Copy out every one of the items below word for word, changing nothing.

** Opening MATERIAL FOR THE TASK block **

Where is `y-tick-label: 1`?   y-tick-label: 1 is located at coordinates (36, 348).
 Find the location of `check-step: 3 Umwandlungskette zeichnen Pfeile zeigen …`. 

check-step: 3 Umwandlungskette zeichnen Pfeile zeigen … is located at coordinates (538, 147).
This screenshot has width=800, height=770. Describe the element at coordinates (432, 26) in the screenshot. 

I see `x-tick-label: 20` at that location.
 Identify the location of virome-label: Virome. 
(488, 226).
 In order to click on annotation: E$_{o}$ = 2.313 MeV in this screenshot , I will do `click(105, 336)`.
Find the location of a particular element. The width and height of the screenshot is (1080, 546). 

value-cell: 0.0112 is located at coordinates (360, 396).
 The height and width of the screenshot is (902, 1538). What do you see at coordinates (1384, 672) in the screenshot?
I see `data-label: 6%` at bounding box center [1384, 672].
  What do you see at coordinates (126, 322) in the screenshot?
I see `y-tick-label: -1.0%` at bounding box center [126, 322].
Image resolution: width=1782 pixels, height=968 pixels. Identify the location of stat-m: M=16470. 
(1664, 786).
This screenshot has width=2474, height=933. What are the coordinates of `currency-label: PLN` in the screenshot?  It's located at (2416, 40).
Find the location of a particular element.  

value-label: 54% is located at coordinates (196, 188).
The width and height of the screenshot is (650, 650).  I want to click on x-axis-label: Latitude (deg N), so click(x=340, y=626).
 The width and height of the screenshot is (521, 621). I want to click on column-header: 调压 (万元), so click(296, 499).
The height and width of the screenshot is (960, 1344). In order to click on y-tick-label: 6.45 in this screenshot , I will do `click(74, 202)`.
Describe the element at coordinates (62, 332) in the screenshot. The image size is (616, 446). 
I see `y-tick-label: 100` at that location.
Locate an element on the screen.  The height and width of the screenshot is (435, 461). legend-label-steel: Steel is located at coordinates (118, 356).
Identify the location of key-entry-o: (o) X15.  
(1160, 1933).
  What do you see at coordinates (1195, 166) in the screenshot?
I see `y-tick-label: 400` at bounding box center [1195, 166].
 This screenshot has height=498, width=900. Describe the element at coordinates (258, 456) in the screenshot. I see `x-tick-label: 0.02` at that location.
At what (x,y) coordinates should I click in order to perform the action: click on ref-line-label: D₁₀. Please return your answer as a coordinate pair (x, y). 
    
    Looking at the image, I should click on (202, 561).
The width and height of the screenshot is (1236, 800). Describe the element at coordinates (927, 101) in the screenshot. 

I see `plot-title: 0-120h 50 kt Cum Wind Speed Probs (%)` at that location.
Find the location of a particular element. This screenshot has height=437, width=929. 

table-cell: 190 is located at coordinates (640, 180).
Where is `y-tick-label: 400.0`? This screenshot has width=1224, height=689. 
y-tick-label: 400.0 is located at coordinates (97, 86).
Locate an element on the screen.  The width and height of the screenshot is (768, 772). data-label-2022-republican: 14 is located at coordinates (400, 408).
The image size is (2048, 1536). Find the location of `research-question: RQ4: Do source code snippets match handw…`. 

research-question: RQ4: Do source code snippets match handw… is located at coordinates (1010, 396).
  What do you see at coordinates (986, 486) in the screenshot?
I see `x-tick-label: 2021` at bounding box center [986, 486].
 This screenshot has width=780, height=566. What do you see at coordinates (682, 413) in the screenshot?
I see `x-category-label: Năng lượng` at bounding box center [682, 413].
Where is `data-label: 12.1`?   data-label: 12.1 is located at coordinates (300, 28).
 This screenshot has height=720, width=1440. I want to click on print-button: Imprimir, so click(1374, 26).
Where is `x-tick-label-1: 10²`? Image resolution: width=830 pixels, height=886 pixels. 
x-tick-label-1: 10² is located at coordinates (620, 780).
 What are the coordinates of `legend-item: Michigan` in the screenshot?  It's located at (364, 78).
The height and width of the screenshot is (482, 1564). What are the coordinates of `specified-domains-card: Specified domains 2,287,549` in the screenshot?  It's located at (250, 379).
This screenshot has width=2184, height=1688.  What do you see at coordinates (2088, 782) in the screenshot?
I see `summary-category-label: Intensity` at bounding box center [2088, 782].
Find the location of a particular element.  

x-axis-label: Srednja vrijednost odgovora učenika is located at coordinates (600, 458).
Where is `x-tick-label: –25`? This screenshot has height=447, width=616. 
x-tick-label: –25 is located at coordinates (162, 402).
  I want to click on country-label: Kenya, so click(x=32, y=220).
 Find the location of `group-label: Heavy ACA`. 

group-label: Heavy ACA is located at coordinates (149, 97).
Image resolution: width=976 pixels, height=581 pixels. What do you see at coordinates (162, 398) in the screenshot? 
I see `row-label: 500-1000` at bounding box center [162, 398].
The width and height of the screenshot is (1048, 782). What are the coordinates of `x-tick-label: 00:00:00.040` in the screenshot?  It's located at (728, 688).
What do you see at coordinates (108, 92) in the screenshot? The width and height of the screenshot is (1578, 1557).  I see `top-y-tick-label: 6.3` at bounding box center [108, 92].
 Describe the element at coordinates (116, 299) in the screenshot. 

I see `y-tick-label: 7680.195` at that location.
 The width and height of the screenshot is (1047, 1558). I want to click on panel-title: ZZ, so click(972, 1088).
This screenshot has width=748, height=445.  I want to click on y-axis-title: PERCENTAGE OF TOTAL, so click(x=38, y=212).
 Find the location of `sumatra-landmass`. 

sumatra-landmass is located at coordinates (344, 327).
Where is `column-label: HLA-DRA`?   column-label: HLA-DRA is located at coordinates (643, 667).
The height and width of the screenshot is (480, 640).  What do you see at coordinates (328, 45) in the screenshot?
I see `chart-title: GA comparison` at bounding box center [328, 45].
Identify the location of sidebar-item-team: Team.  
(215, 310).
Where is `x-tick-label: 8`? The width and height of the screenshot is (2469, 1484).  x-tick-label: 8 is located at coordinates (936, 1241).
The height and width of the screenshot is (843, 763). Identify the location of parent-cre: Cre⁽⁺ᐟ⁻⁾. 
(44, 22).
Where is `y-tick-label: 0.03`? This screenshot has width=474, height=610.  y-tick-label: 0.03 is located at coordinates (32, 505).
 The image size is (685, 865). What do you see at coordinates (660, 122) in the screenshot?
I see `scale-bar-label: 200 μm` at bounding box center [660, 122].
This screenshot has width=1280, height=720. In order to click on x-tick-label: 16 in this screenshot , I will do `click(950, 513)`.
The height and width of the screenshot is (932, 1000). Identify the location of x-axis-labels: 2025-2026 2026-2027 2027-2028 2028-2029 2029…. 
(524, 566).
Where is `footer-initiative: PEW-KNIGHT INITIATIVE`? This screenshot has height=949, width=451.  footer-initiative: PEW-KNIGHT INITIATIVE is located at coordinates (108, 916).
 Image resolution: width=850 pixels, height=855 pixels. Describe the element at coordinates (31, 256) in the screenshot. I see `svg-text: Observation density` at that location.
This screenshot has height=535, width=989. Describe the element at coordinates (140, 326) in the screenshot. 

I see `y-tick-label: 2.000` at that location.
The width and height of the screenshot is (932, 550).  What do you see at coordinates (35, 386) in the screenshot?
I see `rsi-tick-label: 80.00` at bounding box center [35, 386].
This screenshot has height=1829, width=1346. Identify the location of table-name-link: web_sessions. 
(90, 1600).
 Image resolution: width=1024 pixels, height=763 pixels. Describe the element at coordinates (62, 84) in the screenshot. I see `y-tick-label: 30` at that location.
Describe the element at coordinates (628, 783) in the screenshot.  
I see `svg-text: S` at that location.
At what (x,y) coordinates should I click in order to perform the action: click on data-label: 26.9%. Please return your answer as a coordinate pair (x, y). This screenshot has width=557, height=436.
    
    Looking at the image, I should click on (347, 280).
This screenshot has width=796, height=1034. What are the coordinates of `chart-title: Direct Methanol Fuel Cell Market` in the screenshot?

** Closing MATERIAL FOR THE TASK block **

→ PROBLEM SOLUTION:
Where is `y-tick-label: 1`?   y-tick-label: 1 is located at coordinates (36, 348).
 Find the location of `check-step: 3 Umwandlungskette zeichnen Pfeile zeigen …`. 

check-step: 3 Umwandlungskette zeichnen Pfeile zeigen … is located at coordinates (538, 147).
This screenshot has width=800, height=770. Describe the element at coordinates (432, 26) in the screenshot. 

I see `x-tick-label: 20` at that location.
 Identify the location of virome-label: Virome. 
(488, 226).
 In order to click on annotation: E$_{o}$ = 2.313 MeV in this screenshot , I will do `click(105, 336)`.
Find the location of a particular element. The width and height of the screenshot is (1080, 546). 

value-cell: 0.0112 is located at coordinates (360, 396).
 The height and width of the screenshot is (902, 1538). What do you see at coordinates (1384, 672) in the screenshot?
I see `data-label: 6%` at bounding box center [1384, 672].
  What do you see at coordinates (126, 322) in the screenshot?
I see `y-tick-label: -1.0%` at bounding box center [126, 322].
Image resolution: width=1782 pixels, height=968 pixels. Identify the location of stat-m: M=16470. 
(1664, 786).
This screenshot has width=2474, height=933. What are the coordinates of `currency-label: PLN` in the screenshot?  It's located at (2416, 40).
Find the location of a particular element.  

value-label: 54% is located at coordinates (196, 188).
The width and height of the screenshot is (650, 650).  I want to click on x-axis-label: Latitude (deg N), so click(x=340, y=626).
 The width and height of the screenshot is (521, 621). I want to click on column-header: 调压 (万元), so click(296, 499).
The height and width of the screenshot is (960, 1344). In order to click on y-tick-label: 6.45 in this screenshot , I will do `click(74, 202)`.
Describe the element at coordinates (62, 332) in the screenshot. The image size is (616, 446). 
I see `y-tick-label: 100` at that location.
Locate an element on the screen.  The height and width of the screenshot is (435, 461). legend-label-steel: Steel is located at coordinates (118, 356).
Identify the location of key-entry-o: (o) X15.  
(1160, 1933).
  What do you see at coordinates (1195, 166) in the screenshot?
I see `y-tick-label: 400` at bounding box center [1195, 166].
 This screenshot has height=498, width=900. Describe the element at coordinates (258, 456) in the screenshot. I see `x-tick-label: 0.02` at that location.
At what (x,y) coordinates should I click in order to perform the action: click on ref-line-label: D₁₀. Please return your answer as a coordinate pair (x, y). 
    
    Looking at the image, I should click on (202, 561).
The width and height of the screenshot is (1236, 800). Describe the element at coordinates (927, 101) in the screenshot. 

I see `plot-title: 0-120h 50 kt Cum Wind Speed Probs (%)` at that location.
Find the location of a particular element. This screenshot has height=437, width=929. 

table-cell: 190 is located at coordinates (640, 180).
Where is `y-tick-label: 400.0`? This screenshot has width=1224, height=689. 
y-tick-label: 400.0 is located at coordinates (97, 86).
Locate an element on the screen.  The width and height of the screenshot is (768, 772). data-label-2022-republican: 14 is located at coordinates (400, 408).
The image size is (2048, 1536). Find the location of `research-question: RQ4: Do source code snippets match handw…`. 

research-question: RQ4: Do source code snippets match handw… is located at coordinates (1010, 396).
  What do you see at coordinates (986, 486) in the screenshot?
I see `x-tick-label: 2021` at bounding box center [986, 486].
 This screenshot has width=780, height=566. What do you see at coordinates (682, 413) in the screenshot?
I see `x-category-label: Năng lượng` at bounding box center [682, 413].
Where is `data-label: 12.1`?   data-label: 12.1 is located at coordinates (300, 28).
 This screenshot has height=720, width=1440. I want to click on print-button: Imprimir, so click(1374, 26).
Where is `x-tick-label-1: 10²`? Image resolution: width=830 pixels, height=886 pixels. 
x-tick-label-1: 10² is located at coordinates (620, 780).
 What are the coordinates of `legend-item: Michigan` in the screenshot?  It's located at (364, 78).
The height and width of the screenshot is (482, 1564). What are the coordinates of `specified-domains-card: Specified domains 2,287,549` in the screenshot?  It's located at (250, 379).
This screenshot has width=2184, height=1688.  What do you see at coordinates (2088, 782) in the screenshot?
I see `summary-category-label: Intensity` at bounding box center [2088, 782].
Find the location of a particular element.  

x-axis-label: Srednja vrijednost odgovora učenika is located at coordinates (600, 458).
Where is `x-tick-label: –25`? This screenshot has height=447, width=616. 
x-tick-label: –25 is located at coordinates (162, 402).
  I want to click on country-label: Kenya, so click(x=32, y=220).
 Find the location of `group-label: Heavy ACA`. 

group-label: Heavy ACA is located at coordinates (149, 97).
Image resolution: width=976 pixels, height=581 pixels. What do you see at coordinates (162, 398) in the screenshot? 
I see `row-label: 500-1000` at bounding box center [162, 398].
The width and height of the screenshot is (1048, 782). What are the coordinates of `x-tick-label: 00:00:00.040` in the screenshot?  It's located at (728, 688).
What do you see at coordinates (108, 92) in the screenshot? The width and height of the screenshot is (1578, 1557).  I see `top-y-tick-label: 6.3` at bounding box center [108, 92].
 Describe the element at coordinates (116, 299) in the screenshot. 

I see `y-tick-label: 7680.195` at that location.
 The width and height of the screenshot is (1047, 1558). I want to click on panel-title: ZZ, so click(972, 1088).
This screenshot has width=748, height=445.  I want to click on y-axis-title: PERCENTAGE OF TOTAL, so click(x=38, y=212).
 Find the location of `sumatra-landmass`. 

sumatra-landmass is located at coordinates (344, 327).
Where is `column-label: HLA-DRA`?   column-label: HLA-DRA is located at coordinates (643, 667).
The height and width of the screenshot is (480, 640).  What do you see at coordinates (328, 45) in the screenshot?
I see `chart-title: GA comparison` at bounding box center [328, 45].
Identify the location of sidebar-item-team: Team.  
(215, 310).
Where is `x-tick-label: 8`? The width and height of the screenshot is (2469, 1484).  x-tick-label: 8 is located at coordinates (936, 1241).
The height and width of the screenshot is (843, 763). Identify the location of parent-cre: Cre⁽⁺ᐟ⁻⁾. 
(44, 22).
Where is `y-tick-label: 0.03`? This screenshot has width=474, height=610.  y-tick-label: 0.03 is located at coordinates (32, 505).
 The image size is (685, 865). What do you see at coordinates (660, 122) in the screenshot?
I see `scale-bar-label: 200 μm` at bounding box center [660, 122].
This screenshot has width=1280, height=720. In order to click on x-tick-label: 16 in this screenshot , I will do `click(950, 513)`.
The height and width of the screenshot is (932, 1000). Identify the location of x-axis-labels: 2025-2026 2026-2027 2027-2028 2028-2029 2029…. 
(524, 566).
Where is `footer-initiative: PEW-KNIGHT INITIATIVE`? This screenshot has height=949, width=451.  footer-initiative: PEW-KNIGHT INITIATIVE is located at coordinates (108, 916).
 Image resolution: width=850 pixels, height=855 pixels. Describe the element at coordinates (31, 256) in the screenshot. I see `svg-text: Observation density` at that location.
This screenshot has height=535, width=989. Describe the element at coordinates (140, 326) in the screenshot. 

I see `y-tick-label: 2.000` at that location.
The width and height of the screenshot is (932, 550).  What do you see at coordinates (35, 386) in the screenshot?
I see `rsi-tick-label: 80.00` at bounding box center [35, 386].
This screenshot has height=1829, width=1346. Identify the location of table-name-link: web_sessions. 
(90, 1600).
 Image resolution: width=1024 pixels, height=763 pixels. Describe the element at coordinates (62, 84) in the screenshot. I see `y-tick-label: 30` at that location.
Describe the element at coordinates (628, 783) in the screenshot.  
I see `svg-text: S` at that location.
At what (x,y) coordinates should I click in order to perform the action: click on data-label: 26.9%. Please return your answer as a coordinate pair (x, y). This screenshot has width=557, height=436.
    
    Looking at the image, I should click on (347, 280).
This screenshot has width=796, height=1034. What are the coordinates of `chart-title: Direct Methanol Fuel Cell Market` in the screenshot?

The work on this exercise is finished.